In August 1975, after a few years as a Senior Oceanographer at UW, he joined the US Geological Survey’s Branch of Pacific-Arctic Marine Geology. He was part of a small research group in Seattle dealing with innovative ways of using geophysical data to assess offshore resources, such as oil and gas, primarily in the Arctic and offshore Alaska. In 1983, he went to Menlo Park in California, to serve as Associate Branch Chief, and later acting Branch Chief. 

Menlo Park provided him with a fascinating combination of research and administrative duties and challenges. His research took him from the Arctic to the South Pacific and involved the use of a wide variety of ships and all three of America’s deep-diving research submersibles – Sea CliffandTurtle(US Navy), and Alvin(Woods Hole Oceanographic Institution). In the course of that work, Mark became the first civilian ever qualified as co-pilot of Sea Cliff. One of his discoveries from Sea Cliffwas the large sediment layer, in 3500 meters of water off the Oregon coast, from the several-thousand-year-old giant outflow of Lake Missoula that formed the channeled scablands in eastern Washington.

In 1986, he was transferred back to Seattle where he headed a small research group dealing with detailed mapping of the newly-established Exclusive Economic Zone of the US, with emphasis on the Hawaiian EEZ. He also had an affiliate appointment as Research Professor on the UW faculty and helped teach a variety of undergraduate courses. When the mapping work was finished in early 1995, Mark decided to retire. 

That lasted exactly two months, when Arthur Nowell, then Director of the School of Oceanography and later Dean of the College of Ocean and Fishery Sciences, made him an irresistible offer. This was to head a small team to design and oversee the building of what is now the Ocean Sciences Building, home to the physical and chemical oceanography options. Mark did a terrific job riding herd on a difficult construction project.

In addition to his building construction oversight position, Mark took charge of the Capstone thesis course sequence, which all of the undergraduate majors must take. His work turned out to be a fundamental revitalization of the oceanography undergraduate teaching program. The course took all year, where the first two quarters had the students come up with field research projects, then work together to produce a coordinated field plan. In spring quarter, they would go to sea for two weeks on the Thompsonor Barnes, generally into Puget Sound, to carry out their research. 

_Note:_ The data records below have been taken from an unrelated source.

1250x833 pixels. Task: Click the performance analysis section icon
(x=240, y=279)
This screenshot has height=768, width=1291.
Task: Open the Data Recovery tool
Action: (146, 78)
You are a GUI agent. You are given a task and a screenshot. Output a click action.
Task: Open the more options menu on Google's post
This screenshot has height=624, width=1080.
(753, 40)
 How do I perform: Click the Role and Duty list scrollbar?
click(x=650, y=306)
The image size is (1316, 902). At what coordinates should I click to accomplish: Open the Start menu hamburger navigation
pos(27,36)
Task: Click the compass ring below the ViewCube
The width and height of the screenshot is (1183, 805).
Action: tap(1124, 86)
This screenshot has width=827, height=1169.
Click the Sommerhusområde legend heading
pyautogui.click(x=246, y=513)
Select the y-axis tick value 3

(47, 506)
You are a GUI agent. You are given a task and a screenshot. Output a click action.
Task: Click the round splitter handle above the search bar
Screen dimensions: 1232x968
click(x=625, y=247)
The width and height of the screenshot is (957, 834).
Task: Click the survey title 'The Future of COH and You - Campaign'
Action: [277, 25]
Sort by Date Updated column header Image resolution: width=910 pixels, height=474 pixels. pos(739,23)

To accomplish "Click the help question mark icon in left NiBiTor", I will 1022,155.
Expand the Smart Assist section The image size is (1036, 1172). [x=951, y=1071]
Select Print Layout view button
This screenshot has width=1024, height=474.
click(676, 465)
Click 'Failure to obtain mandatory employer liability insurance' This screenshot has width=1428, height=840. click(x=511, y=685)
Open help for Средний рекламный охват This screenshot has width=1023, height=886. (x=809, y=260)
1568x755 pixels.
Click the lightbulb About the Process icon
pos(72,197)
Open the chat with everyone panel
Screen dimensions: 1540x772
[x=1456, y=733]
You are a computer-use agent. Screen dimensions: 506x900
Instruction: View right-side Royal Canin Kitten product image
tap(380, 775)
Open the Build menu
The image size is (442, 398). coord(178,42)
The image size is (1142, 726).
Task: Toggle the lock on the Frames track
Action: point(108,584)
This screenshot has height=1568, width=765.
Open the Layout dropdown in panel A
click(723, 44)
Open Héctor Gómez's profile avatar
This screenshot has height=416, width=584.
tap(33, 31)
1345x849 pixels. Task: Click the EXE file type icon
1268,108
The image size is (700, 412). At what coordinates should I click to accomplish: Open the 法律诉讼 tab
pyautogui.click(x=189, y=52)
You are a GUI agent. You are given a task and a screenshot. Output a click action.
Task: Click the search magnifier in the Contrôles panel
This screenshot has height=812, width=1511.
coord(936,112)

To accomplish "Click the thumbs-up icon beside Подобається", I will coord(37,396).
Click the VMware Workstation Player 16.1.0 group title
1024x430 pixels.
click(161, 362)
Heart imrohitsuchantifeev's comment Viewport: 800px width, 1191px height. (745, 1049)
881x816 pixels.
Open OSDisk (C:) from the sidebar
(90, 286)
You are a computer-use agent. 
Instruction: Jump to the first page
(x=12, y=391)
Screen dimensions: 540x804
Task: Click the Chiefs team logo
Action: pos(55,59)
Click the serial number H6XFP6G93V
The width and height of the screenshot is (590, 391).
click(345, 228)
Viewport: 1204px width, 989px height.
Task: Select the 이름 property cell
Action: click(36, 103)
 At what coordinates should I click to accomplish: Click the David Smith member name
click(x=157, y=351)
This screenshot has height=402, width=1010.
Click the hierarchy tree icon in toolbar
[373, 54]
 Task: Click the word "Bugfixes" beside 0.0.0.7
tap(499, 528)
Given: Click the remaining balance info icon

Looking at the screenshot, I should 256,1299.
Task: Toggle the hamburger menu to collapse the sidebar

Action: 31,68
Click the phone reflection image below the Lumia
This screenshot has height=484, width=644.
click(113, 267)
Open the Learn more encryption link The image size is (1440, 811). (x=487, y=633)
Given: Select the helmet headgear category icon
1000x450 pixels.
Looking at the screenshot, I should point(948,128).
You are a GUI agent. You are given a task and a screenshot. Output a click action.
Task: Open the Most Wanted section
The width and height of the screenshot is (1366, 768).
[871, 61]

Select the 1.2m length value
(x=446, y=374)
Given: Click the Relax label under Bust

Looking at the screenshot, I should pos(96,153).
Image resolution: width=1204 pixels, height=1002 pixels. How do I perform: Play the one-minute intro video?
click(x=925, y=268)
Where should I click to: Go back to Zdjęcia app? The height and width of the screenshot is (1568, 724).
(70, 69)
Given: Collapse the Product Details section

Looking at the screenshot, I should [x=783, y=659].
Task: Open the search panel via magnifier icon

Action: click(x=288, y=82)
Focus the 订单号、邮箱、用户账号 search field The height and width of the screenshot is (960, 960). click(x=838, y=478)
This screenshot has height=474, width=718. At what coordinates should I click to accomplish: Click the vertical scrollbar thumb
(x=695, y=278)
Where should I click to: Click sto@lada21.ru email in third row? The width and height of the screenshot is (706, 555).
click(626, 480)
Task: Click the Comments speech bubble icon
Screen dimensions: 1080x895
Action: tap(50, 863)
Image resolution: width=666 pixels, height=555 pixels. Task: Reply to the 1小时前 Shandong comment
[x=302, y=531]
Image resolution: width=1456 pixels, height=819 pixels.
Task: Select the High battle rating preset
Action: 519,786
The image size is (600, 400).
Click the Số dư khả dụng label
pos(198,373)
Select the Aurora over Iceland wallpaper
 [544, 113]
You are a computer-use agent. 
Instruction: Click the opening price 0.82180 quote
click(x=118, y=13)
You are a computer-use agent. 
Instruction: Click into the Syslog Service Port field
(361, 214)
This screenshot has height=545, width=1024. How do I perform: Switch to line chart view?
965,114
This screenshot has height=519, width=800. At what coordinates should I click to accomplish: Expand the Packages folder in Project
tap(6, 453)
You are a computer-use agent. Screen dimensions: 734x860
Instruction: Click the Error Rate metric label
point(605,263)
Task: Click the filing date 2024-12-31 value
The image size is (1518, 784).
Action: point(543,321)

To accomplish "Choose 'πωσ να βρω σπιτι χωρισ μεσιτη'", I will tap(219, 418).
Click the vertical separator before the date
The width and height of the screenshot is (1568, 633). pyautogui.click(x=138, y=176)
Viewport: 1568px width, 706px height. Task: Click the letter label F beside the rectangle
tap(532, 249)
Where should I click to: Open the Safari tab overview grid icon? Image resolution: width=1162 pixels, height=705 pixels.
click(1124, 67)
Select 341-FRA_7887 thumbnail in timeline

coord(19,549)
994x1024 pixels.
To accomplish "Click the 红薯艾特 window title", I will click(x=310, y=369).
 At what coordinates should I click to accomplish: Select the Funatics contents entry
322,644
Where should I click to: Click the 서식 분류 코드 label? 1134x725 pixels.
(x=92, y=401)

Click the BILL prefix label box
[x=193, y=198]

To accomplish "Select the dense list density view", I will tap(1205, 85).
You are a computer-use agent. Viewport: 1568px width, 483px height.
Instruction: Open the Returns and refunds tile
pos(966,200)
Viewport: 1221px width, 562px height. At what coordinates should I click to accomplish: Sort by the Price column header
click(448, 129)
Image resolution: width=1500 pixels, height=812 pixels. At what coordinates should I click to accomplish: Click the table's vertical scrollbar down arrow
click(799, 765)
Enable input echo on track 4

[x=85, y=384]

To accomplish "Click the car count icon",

The students studied a large variety of phenomena, ranging from internal waves in Port Susan, to the Snohomish River salt wedge, to the geology of Elliot Bay, and a variety of biological experiments. After completion of this work, they wrote up research papers, which they presented in a two-day symposium. In 2005, the research took place in the Galapagos Islands, a wonderful experience for all involved. The course was popular among the students, and Mark’s enthusiasm and professionalism drove the work, and within the School, re-emphasized the focus on undergraduate research and teaching.

His own research continued. It dealt with the origin of Puget Sound and the resulting geologic hazards to the urbanized areas, such as earthquakes, tsunamis, and landslides. In 2008, Mark retired from the University, but continued his high energy life, hiking with Barbara, and hunting and fishing. He delighted in his children and grandchildren. He was a wonderful person and he is greatly missed.